Swap "magnifier icon" with "magnifying glass icon" in the records below, keeping everything else the same. Leave the pictures out of your answer.
##############################
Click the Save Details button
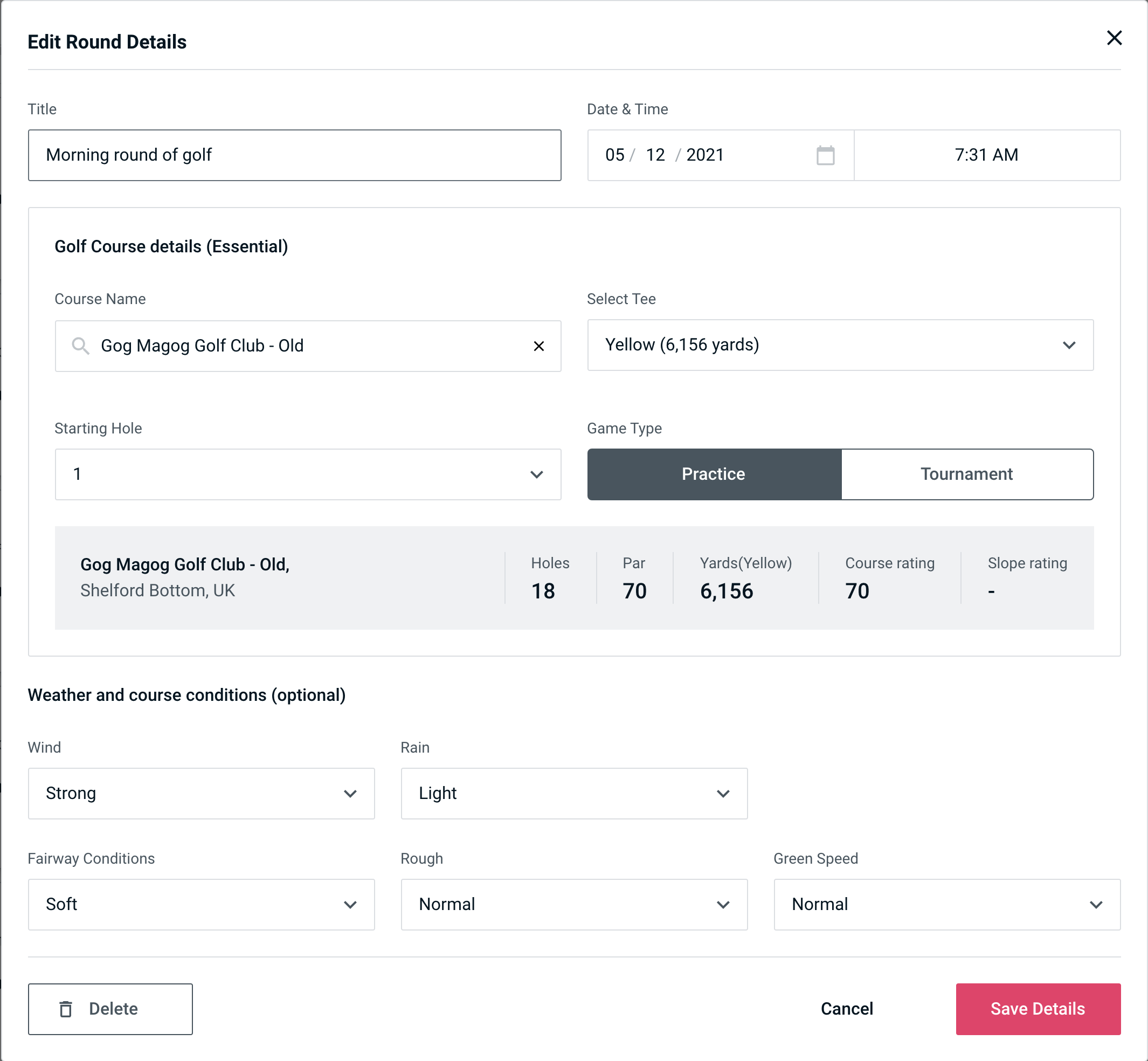Image resolution: width=1148 pixels, height=1061 pixels. 1037,1008
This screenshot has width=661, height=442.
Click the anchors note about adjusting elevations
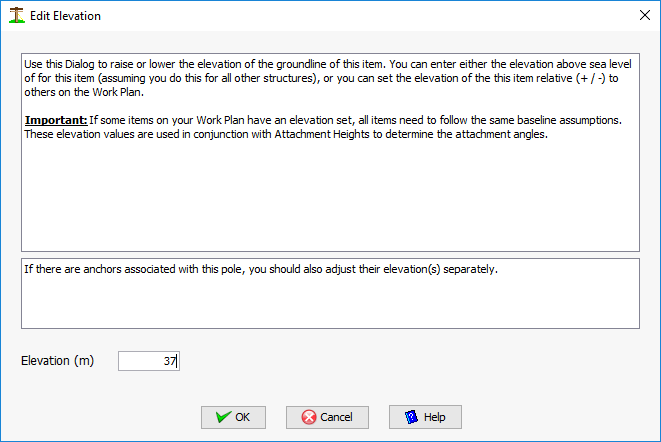tap(261, 269)
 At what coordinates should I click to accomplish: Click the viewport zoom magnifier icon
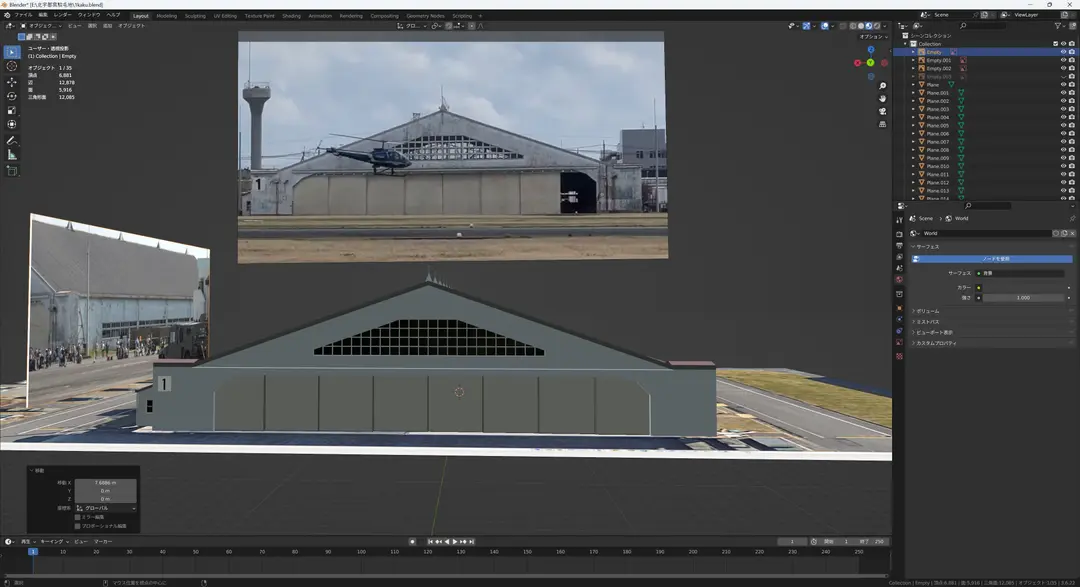882,86
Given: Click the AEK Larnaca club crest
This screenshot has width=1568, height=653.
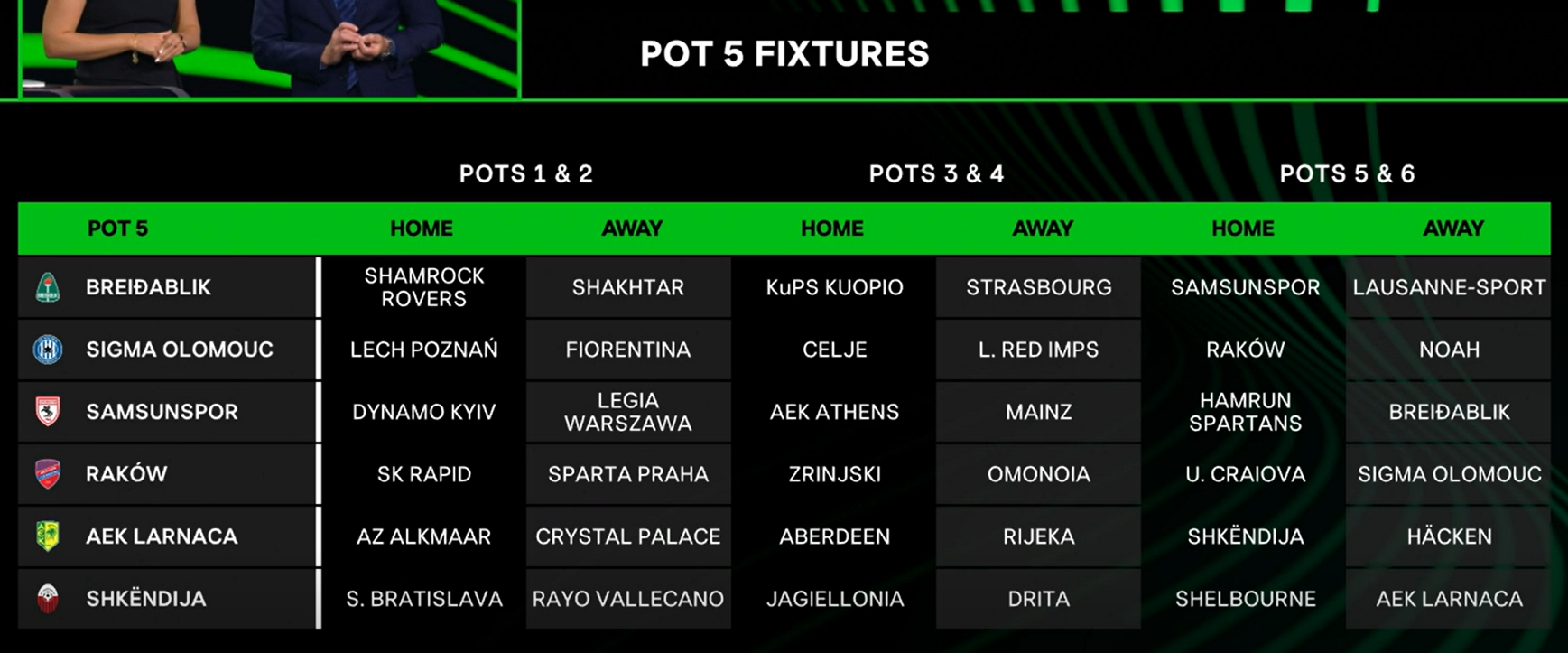Looking at the screenshot, I should click(x=48, y=536).
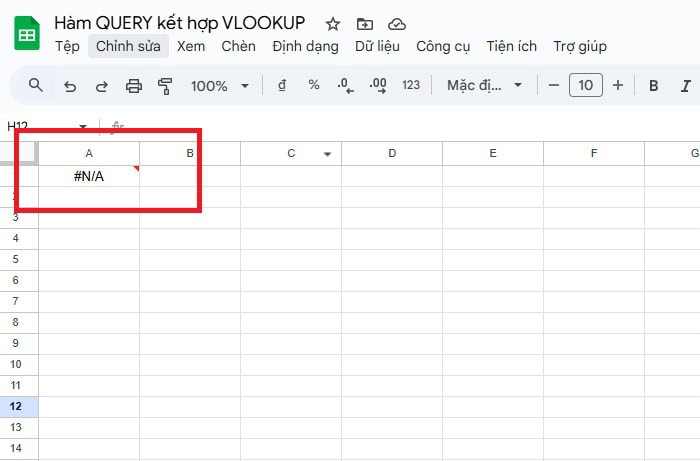Open the Định dạng menu
700x461 pixels.
(x=305, y=46)
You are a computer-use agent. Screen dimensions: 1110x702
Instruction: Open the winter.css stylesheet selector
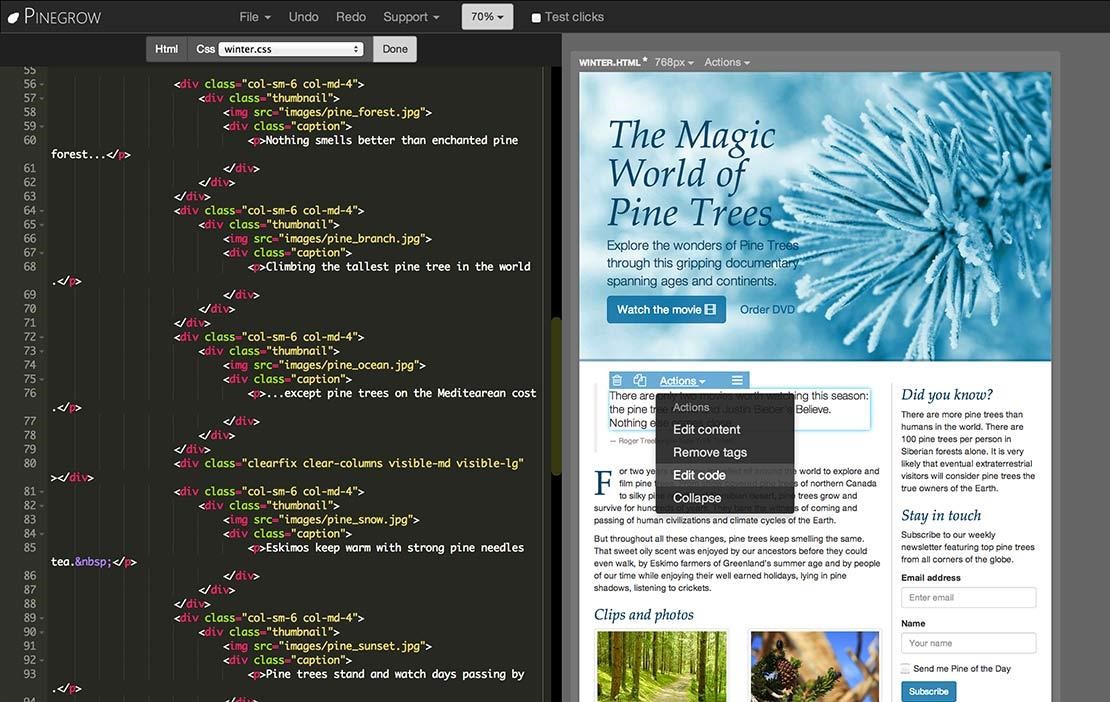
##############################
The response>
Click the Save Details button
Image resolution: width=1148 pixels, height=1061 pixels. 1037,1008
This screenshot has width=661, height=442.
Click the anchors note about adjusting elevations
tap(261, 269)
 At what coordinates should I click to accomplish: Click the viewport zoom magnifying glass icon
882,86
Given: Click the AEK Larnaca club crest
This screenshot has width=1568, height=653.
Looking at the screenshot, I should click(x=48, y=536).
Open the Định dạng menu
700x461 pixels.
(x=305, y=46)
You are a computer-use agent. Screen dimensions: 1110x702
Instruction: Open the winter.css stylesheet selector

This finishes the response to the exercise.